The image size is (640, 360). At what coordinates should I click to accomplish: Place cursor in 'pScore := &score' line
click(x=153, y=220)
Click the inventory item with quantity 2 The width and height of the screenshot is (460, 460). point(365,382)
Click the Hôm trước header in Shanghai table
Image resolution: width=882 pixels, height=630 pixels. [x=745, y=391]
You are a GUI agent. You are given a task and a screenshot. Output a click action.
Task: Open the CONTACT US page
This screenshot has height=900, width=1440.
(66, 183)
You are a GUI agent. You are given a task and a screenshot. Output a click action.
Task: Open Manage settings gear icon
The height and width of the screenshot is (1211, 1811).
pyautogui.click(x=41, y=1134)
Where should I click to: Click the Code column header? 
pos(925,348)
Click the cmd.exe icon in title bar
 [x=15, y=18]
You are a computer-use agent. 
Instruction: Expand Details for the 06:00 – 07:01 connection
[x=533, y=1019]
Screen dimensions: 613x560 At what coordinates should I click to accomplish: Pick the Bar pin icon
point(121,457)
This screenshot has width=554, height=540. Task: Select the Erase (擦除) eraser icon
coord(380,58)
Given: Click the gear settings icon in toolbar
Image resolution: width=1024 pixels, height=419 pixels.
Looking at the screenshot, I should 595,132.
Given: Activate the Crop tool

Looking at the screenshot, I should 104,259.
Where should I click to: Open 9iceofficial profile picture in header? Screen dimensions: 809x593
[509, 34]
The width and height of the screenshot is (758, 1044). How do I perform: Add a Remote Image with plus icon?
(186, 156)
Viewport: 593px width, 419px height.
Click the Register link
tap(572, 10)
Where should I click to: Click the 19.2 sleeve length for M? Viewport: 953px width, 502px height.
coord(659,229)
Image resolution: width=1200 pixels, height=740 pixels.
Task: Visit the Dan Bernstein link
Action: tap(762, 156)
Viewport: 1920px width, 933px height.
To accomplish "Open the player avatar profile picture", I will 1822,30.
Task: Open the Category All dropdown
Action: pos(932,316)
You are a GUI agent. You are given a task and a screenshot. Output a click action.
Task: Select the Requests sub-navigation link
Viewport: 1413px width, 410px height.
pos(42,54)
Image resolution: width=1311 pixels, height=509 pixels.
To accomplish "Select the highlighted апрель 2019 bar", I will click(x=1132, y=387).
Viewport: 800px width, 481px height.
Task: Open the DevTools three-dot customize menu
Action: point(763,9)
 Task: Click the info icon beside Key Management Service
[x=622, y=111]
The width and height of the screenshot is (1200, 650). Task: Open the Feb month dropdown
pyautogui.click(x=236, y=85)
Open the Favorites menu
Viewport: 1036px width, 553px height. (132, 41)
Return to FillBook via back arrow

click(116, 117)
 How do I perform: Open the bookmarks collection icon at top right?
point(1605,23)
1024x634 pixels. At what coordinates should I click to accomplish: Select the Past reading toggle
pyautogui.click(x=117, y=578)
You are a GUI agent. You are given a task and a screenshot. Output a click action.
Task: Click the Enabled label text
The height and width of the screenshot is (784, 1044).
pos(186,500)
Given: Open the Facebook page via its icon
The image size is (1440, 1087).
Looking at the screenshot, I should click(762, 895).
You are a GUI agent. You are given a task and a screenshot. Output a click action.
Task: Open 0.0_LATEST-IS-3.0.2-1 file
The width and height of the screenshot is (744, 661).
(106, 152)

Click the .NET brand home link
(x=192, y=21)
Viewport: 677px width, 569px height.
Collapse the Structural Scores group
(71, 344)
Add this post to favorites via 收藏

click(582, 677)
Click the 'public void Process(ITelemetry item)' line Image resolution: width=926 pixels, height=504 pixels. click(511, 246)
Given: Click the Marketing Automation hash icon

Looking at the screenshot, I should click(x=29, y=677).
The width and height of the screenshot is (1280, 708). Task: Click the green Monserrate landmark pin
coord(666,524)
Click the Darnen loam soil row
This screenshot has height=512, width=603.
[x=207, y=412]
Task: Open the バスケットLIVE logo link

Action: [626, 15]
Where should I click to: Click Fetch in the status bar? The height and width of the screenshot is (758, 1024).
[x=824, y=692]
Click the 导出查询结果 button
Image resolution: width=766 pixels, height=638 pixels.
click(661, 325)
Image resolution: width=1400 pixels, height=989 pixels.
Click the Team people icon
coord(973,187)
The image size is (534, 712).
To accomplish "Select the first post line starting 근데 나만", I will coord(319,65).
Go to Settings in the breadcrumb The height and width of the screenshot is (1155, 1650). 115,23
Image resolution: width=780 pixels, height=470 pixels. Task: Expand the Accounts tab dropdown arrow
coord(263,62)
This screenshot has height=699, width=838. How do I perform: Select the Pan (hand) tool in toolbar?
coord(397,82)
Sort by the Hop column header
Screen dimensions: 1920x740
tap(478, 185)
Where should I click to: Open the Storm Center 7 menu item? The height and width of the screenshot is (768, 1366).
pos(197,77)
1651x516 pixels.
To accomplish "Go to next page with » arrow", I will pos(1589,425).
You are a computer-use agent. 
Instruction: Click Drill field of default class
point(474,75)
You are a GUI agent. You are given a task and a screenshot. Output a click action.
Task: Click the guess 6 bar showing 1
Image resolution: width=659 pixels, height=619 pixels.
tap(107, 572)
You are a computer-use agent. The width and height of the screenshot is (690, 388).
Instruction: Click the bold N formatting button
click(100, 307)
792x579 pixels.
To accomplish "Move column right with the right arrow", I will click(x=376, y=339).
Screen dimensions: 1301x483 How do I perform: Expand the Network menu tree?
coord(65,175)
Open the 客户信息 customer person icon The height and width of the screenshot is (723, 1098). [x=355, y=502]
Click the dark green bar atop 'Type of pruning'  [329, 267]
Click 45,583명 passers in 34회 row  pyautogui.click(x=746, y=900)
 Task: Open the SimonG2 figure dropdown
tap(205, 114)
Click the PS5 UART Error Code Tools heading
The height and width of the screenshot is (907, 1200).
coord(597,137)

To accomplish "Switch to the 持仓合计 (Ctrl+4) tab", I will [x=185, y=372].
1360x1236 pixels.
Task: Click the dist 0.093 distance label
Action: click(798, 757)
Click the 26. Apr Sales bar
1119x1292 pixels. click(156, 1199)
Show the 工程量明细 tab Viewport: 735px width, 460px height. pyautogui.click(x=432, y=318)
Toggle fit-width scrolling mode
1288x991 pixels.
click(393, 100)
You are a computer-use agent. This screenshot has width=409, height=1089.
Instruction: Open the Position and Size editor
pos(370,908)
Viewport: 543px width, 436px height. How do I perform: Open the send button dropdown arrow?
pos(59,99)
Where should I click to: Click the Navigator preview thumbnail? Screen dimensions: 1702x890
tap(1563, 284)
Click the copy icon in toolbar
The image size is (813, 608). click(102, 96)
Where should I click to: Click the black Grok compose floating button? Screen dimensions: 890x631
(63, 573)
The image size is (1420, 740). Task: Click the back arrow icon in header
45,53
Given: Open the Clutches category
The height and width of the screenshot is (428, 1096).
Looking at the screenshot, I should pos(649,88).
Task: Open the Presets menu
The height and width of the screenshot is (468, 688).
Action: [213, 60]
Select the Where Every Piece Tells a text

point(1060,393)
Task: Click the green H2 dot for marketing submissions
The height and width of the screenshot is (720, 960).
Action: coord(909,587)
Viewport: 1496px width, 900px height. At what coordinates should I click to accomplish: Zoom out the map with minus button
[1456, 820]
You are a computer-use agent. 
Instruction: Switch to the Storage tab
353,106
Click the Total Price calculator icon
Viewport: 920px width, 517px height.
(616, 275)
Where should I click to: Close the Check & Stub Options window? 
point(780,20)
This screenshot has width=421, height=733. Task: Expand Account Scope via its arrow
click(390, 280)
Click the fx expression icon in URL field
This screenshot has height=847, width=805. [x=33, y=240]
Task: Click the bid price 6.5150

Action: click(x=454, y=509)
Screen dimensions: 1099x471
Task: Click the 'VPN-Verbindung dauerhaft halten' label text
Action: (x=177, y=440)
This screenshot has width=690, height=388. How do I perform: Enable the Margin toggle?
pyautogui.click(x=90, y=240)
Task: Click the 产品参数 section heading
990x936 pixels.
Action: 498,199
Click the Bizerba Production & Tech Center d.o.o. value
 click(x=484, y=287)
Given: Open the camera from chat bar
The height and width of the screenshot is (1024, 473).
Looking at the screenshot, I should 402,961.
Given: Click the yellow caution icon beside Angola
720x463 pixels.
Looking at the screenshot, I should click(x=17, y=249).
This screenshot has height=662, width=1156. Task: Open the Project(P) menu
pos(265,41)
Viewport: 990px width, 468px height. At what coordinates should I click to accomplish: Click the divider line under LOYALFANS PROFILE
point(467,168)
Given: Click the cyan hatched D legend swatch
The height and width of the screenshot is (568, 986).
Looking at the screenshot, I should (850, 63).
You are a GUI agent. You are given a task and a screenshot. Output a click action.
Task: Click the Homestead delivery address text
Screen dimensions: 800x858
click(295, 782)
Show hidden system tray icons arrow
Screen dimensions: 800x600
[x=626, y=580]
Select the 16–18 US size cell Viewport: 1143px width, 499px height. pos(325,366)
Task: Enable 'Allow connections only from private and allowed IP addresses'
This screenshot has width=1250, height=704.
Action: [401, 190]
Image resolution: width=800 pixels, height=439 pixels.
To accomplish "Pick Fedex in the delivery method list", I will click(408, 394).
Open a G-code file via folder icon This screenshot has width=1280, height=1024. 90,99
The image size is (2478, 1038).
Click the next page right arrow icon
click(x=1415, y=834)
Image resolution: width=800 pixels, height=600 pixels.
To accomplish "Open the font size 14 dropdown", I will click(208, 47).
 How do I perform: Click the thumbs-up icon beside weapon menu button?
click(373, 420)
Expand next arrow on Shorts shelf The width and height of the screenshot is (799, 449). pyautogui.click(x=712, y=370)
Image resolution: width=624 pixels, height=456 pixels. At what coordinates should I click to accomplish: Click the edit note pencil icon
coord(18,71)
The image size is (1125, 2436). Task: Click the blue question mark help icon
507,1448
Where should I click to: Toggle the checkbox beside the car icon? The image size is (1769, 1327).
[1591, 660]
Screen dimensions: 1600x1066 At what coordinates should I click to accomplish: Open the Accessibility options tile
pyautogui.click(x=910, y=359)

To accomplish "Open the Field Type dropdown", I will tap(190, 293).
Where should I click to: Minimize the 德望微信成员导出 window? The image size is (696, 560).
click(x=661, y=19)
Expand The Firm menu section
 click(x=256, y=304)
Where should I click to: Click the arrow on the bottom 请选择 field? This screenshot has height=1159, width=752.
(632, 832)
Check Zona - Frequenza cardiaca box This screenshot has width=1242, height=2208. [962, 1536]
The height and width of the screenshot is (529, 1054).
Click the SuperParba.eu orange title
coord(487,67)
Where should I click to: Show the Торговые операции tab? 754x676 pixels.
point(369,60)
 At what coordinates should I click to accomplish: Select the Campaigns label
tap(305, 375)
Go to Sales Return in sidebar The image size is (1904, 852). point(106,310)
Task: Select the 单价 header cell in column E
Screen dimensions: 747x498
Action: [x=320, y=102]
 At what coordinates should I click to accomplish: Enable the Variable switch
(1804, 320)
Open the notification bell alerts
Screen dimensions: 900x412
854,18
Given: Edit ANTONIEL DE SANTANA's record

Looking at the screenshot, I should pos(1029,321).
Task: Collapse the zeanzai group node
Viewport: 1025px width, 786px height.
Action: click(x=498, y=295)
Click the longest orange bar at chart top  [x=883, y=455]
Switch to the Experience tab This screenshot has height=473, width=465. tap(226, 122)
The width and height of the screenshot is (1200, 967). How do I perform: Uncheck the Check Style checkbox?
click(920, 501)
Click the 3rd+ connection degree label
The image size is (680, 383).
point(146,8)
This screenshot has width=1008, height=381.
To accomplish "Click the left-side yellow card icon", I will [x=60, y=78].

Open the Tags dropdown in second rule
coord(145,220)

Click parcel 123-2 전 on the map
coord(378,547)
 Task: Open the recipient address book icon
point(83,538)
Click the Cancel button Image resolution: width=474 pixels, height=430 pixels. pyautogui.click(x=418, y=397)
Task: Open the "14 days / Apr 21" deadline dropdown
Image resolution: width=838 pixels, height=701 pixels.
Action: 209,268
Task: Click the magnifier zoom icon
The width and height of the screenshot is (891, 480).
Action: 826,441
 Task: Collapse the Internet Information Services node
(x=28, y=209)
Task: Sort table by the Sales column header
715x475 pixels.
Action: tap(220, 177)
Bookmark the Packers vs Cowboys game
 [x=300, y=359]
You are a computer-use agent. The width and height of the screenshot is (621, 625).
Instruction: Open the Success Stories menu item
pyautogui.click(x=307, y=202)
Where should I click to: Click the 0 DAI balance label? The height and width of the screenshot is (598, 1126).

__TASK GOAL__:
Beginning of the records through the line with "Task: Open Manage settings gear icon": return that span exactly and stop there.

__RESULT OF THIS EXERCISE__:
The image size is (640, 360). At what coordinates should I click to accomplish: Place cursor in 'pScore := &score' line
click(x=153, y=220)
Click the inventory item with quantity 2 The width and height of the screenshot is (460, 460). point(365,382)
Click the Hôm trước header in Shanghai table
Image resolution: width=882 pixels, height=630 pixels. [x=745, y=391]
You are a GUI agent. You are given a task and a screenshot. Output a click action.
Task: Open the CONTACT US page
This screenshot has height=900, width=1440.
(66, 183)
You are a GUI agent. You are given a task and a screenshot. Output a click action.
Task: Open Manage settings gear icon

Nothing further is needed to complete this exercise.